Fas‐associated factor 1 induces the accumulation of α‐synuclein through autophagic suppression in dopaminergic neurons

Abstract Impairment of protein clearance mechanisms leads to α‐synuclein accumulation in dopaminergic neurons, contributing to the pathogenesis of Parkinson's disease (PD). Based on the finding that Fas‐associated factor 1 (FAF1), a positive modulator of PD, colocalizes with α‐synuclein in PD patient brains, we investigated the existence of pathological interplay between FAF1 and α‐synuclein. Monomeric and high‐molecular‐weight forms of α‐synuclein were increased in FAF1‐overexpressing SH‐SY5Y cells. In particular, α‐synuclein turnover was accelerated by genetic depletion of FAF1 in SH‐SY5Y cells. Therefore, we questioned whether FAF1 is involved in the α‐synuclein clearance process. Autophagy inhibitors, but not proteasome inhibitors, restored concurrent attenuation of α‐synuclein expression by FAF1 depletion in SH‐SY5Y cells.
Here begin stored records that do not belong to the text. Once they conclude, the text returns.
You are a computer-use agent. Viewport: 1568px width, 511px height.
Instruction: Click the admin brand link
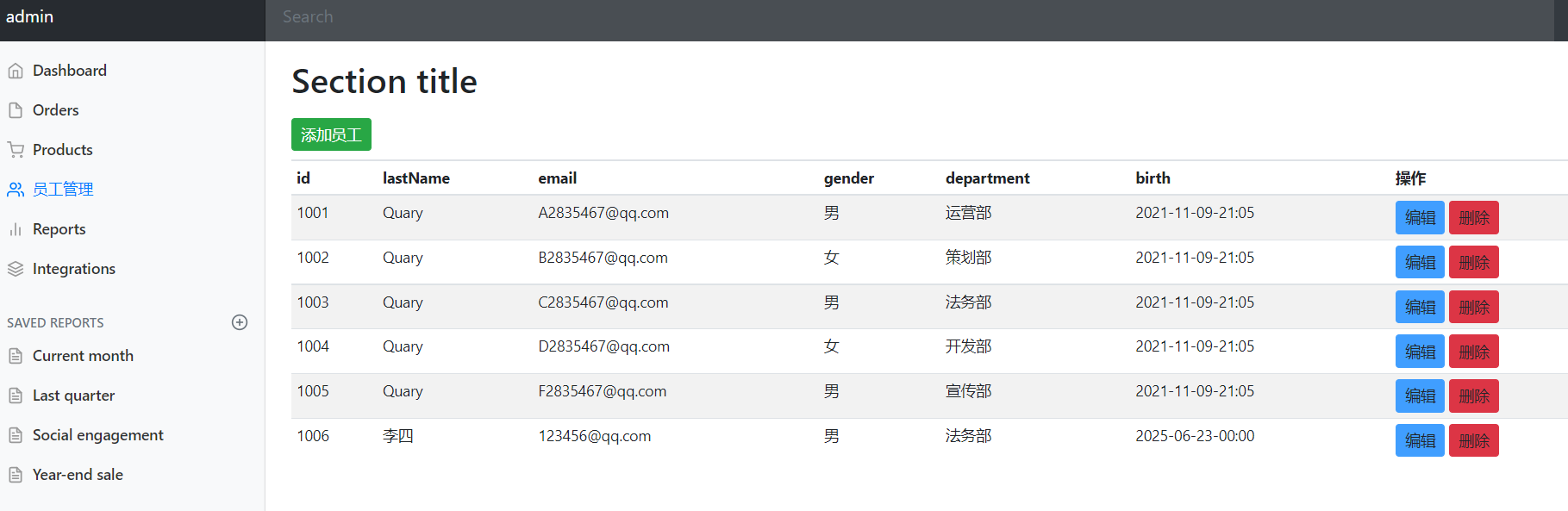point(30,17)
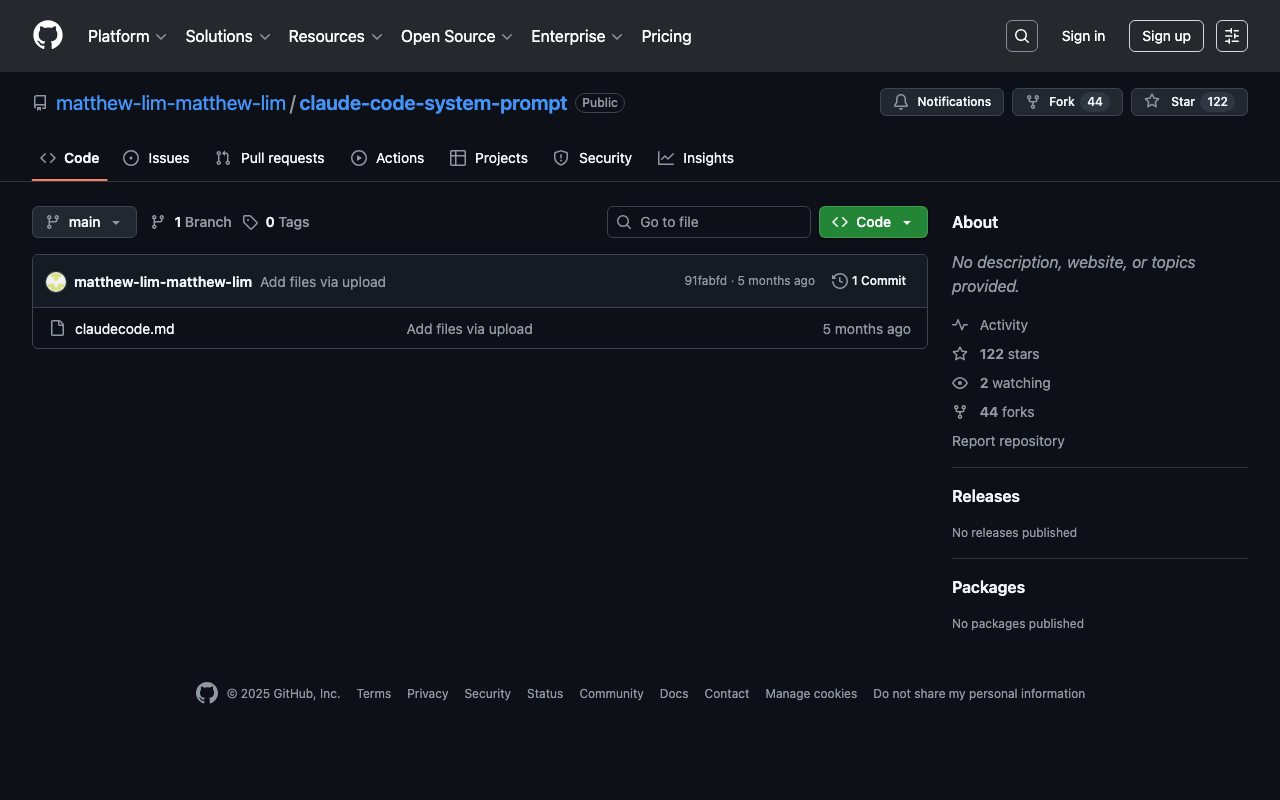Click the claudecode.md file icon
Image resolution: width=1280 pixels, height=800 pixels.
[x=58, y=329]
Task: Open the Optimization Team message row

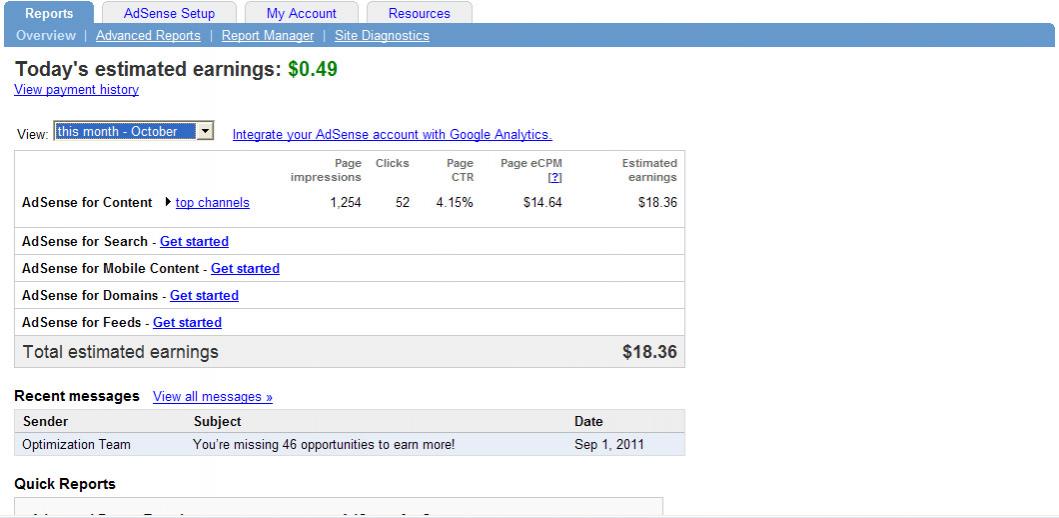Action: pos(323,444)
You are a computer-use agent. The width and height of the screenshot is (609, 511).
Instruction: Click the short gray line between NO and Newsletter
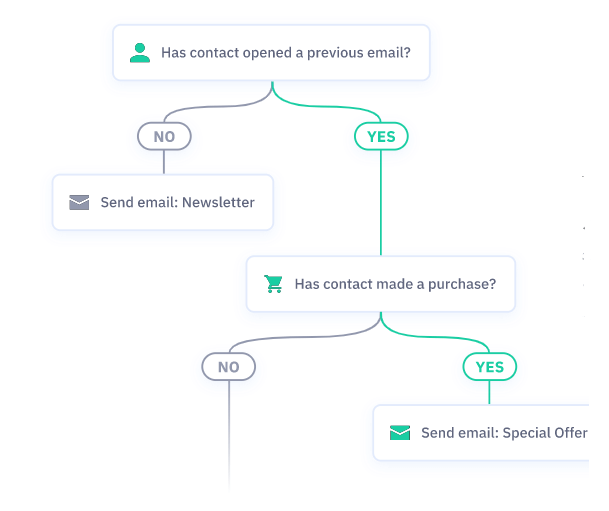(x=164, y=163)
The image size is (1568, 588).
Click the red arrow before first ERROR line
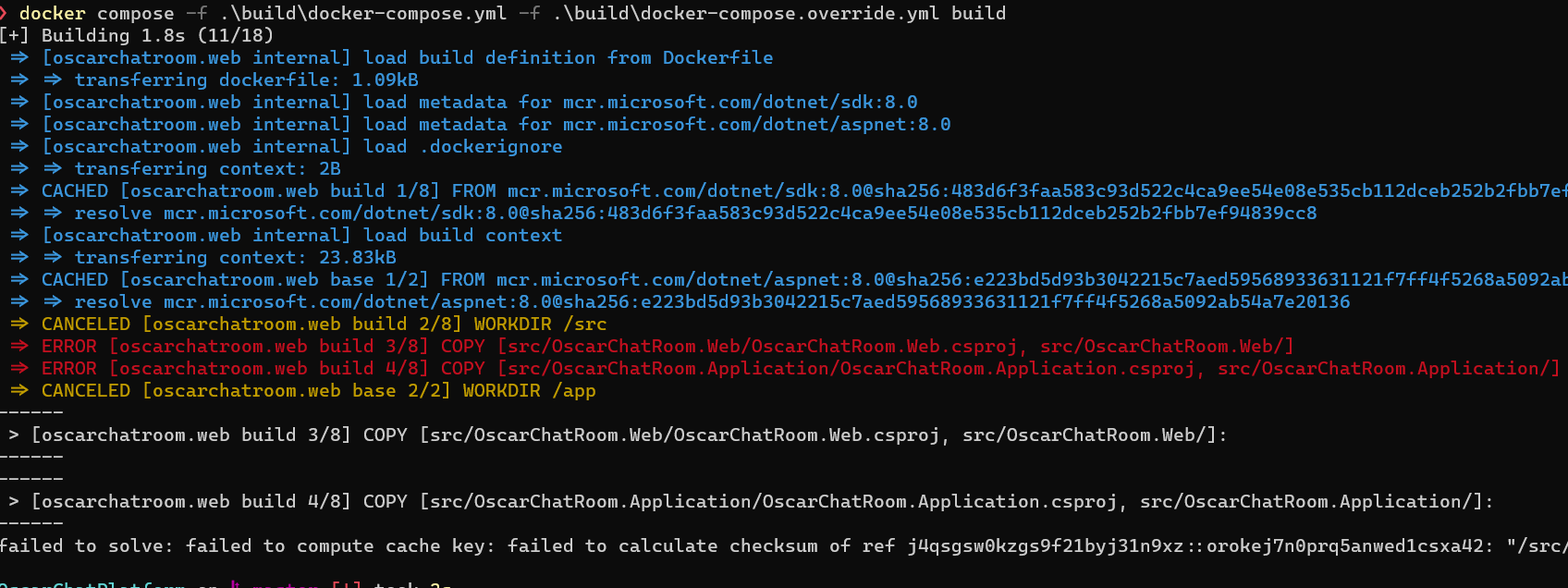coord(19,347)
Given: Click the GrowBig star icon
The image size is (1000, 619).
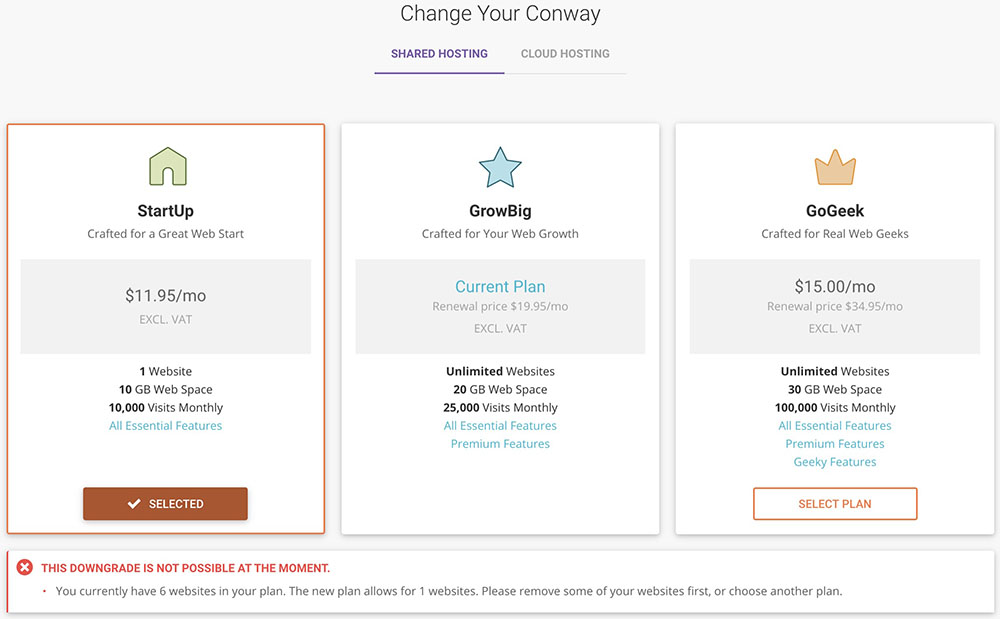Looking at the screenshot, I should coord(500,167).
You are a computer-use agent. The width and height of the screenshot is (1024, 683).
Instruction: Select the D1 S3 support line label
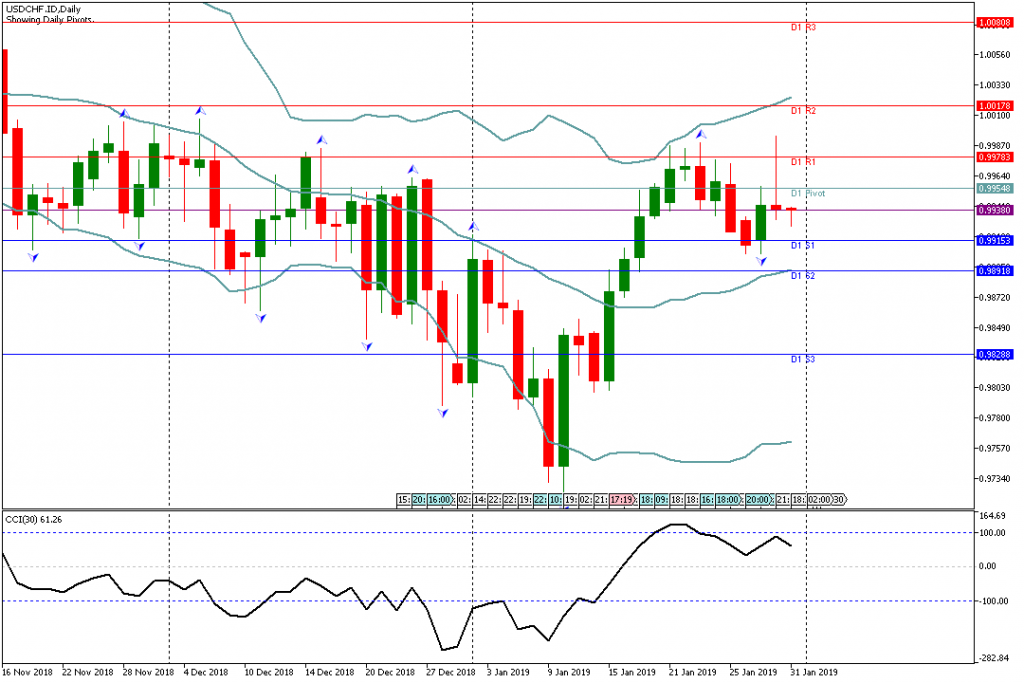pos(804,358)
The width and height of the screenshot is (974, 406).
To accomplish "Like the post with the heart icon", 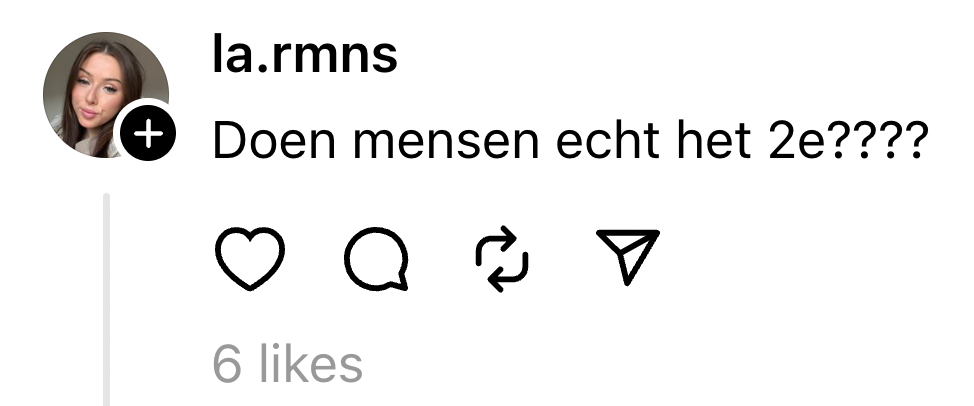I will coord(250,258).
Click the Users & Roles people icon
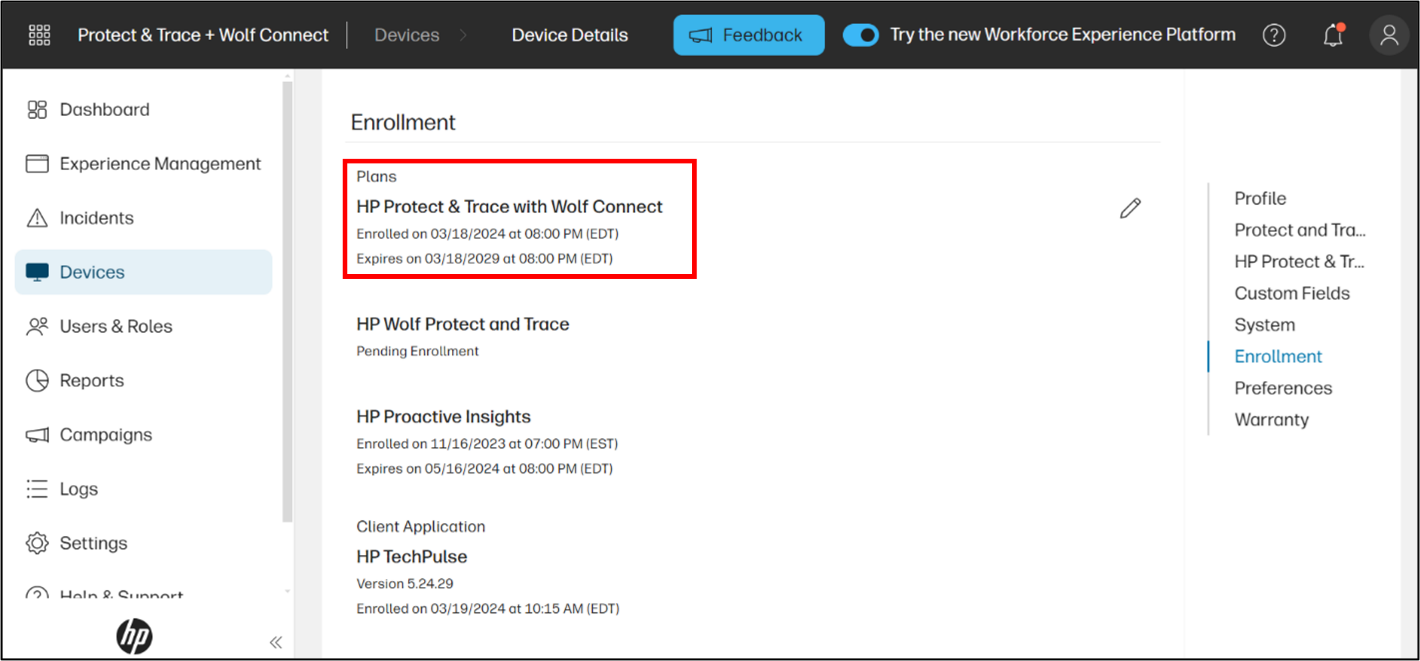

Moreover, we found alterations in autophagy markers in SH‐SY5Y cells caused by FAF1 overexpression, indicating that FAF1 disturbed α‐synuclein clearance through the autophagy‐lysosome pathway. Indeed, FAF1 activated the mammalian target of rapamycin (mTOR) pathway, subsequently suppressing autophagosome formation. Consistently, α‐synuclein‐mediated mitochondrial dysfunction was observed in FAF1‐overexpressing SH‐SY5Y cells. Furthermore, FAF1 overexpression using stereotaxic injection of adeno‐associated virus led to α‐synuclein accumulation and autophagy dysregulation in the PD model mice. Taken together, our results reveal a novel role for FAF1: that of a negative regulator of autophagic α‐synuclein clearance.